"We are a force . . ."
From Washington, D.C. on our recent women's landmarks road trip (previous post), Linda and I drove to Delaware. First stop Georgetown.
Instead of Tennessee, Delaware could have claimed the honor of being the 36th, the final state, needed to ratify the Nineteenth Amendment that prohibits the federal government and the states from denying citizens the right to vote on account of sex. By March 1920, 35 states had ratified the amendment. On May 5, the Delaware Senate had ratified the amendment. Now, it was up to legislators in the House. Suffragists intensified their already expensive and extensive campaign of mass meetings, canvassing, petitions, speeches, automobile parades, even a parade of suffragists' children riding ponies and bicycles, and being pushed in carriages. Anti-suffragists counter-attacked. SUFFRAGE FIGHT IN DELAWARE HOLDS NATION'S INTEREST read a newspaper headline. This moment in suffrage history is memorialized in Georgetown, a quaint town with the historic Sussex County Courthouse, located across the street from the lovely town circle with its elegant fountain. Placed beside the courthouse, the historic marker commemorates a meeting held there on March 16, 1920 "to hear opinions for and against women's suffrage."

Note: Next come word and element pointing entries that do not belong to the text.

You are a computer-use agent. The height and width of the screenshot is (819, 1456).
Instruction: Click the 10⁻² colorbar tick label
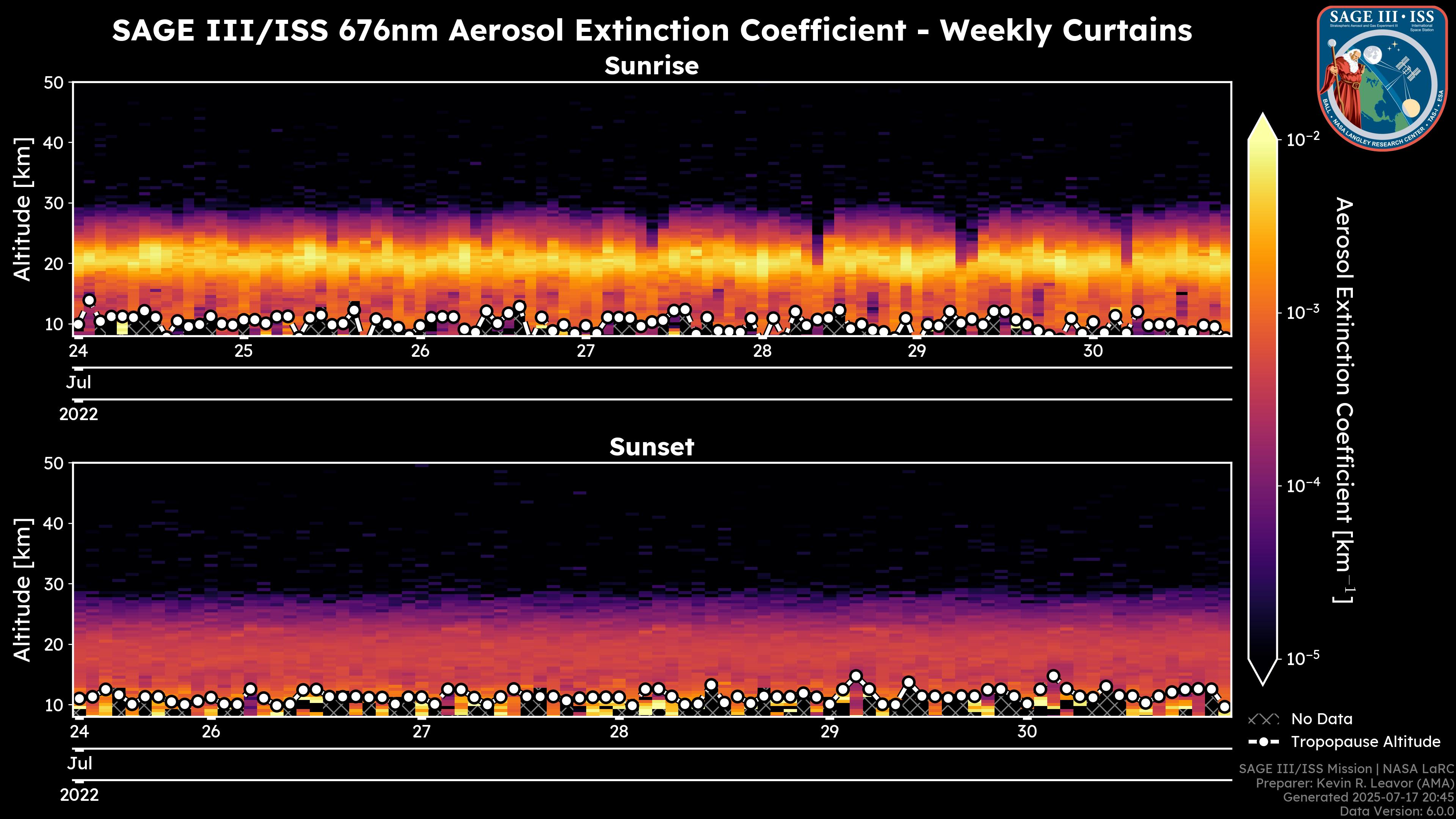(x=1304, y=139)
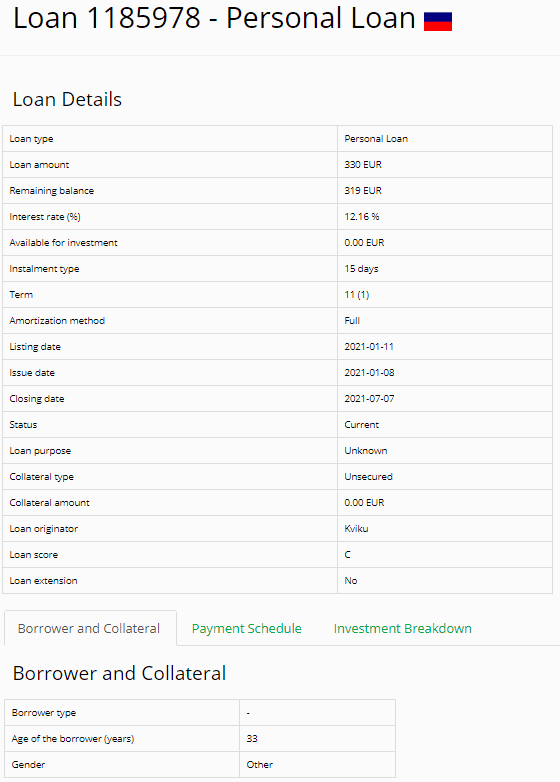560x782 pixels.
Task: Click the 319 EUR remaining balance value
Action: (x=363, y=191)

On June 5, legislators in the House refused to even consider the resolution to ratify the amendment. Three years later, in 1923, Delaware legislators would after-the-fact finally ratify the Nineteenth Amendment. (Click to enlarge images.)
Next stop Wilmington, a distance of 80 plus miles heading north, (although we drove extra miles by going south for a time).
Pageantry was a hallmark of women's fierce fight for the vote. Alice Paul and Lucy Burns had personally experienced the power of pageantry during their stint with the British suffragettes, pioneers in producing well orchestrated public spectacles that heightened feelings of solidarity and empowerment among participants and garnered widespread publicity and elicited broad public support; Gains worth the inevitable negative, even violent blowback. Alice Paul and Lucy Burns staged their first spectacle on March 3, 1913—The Great Suffrage Parade in Washington, D.C. Their second one was on May 2, 1914—"Suffrage Day," a first-of-its-kind nation-wide event. WHOLE NATION OBSERVES WOMAN'S DAY read a newspaper headline in Missoula, Montana. "All over the country women are asking for the vote. We are a force in life, a factor which must be considered," declared Jeannette Rankin. (Rankin began suffrage work in 1910 and would become the first woman elected to the U.S. Congress.)
We went to Wilmington to visit suffrage markers commemorating the May 2, 1914 events held there and suffrage activism by both Black and white suffragists.
The first marker, "Women's Suffrage Parade," was dedicated in 2020 by the Delaware Public Archives. The next
four distinctive markers, dedicated on September 28, 2021, are on the Votes for Women Trail Road to the 19th Amendment, a project of the National Collaboration of Women's History Sites in collaboration with the William G. Pomeroy Foundation.
A special treat of going to Wilmington was to actually see the intense monumental and emotionally provocative memorial to Harriet Tubman and white abolitionist Thomas Garrett, her friend and helpmate from 1845-1860. Garrett, a Quaker, provided money and aided escaping enslaved people to freedom along the Underground Railroad. Titled—Unwavering Courage in Pursuit of Freedom, the 9-foot tall bronze monument, created by Mario Chiodo and dedicated on October 3, 2012, is located at the entrance of the Tubman-Garrett Riverfront Park. Harriet Tubman, represented fiercely stalwart with a pistol at her waist, is holding a baby. Thomas Garrett, represented as a stealthy guide, is pointing the way and holding a lantern. Statues representing fugitive enslaved people are placed crouching
close to Harriet Tubman. A plaque positioned in front of the monument includes Harriet Tubman's quote: "I had reasoned this out in my mind, there was one of two things I had a right to, liberty or death., if I could not have one, I would have the other."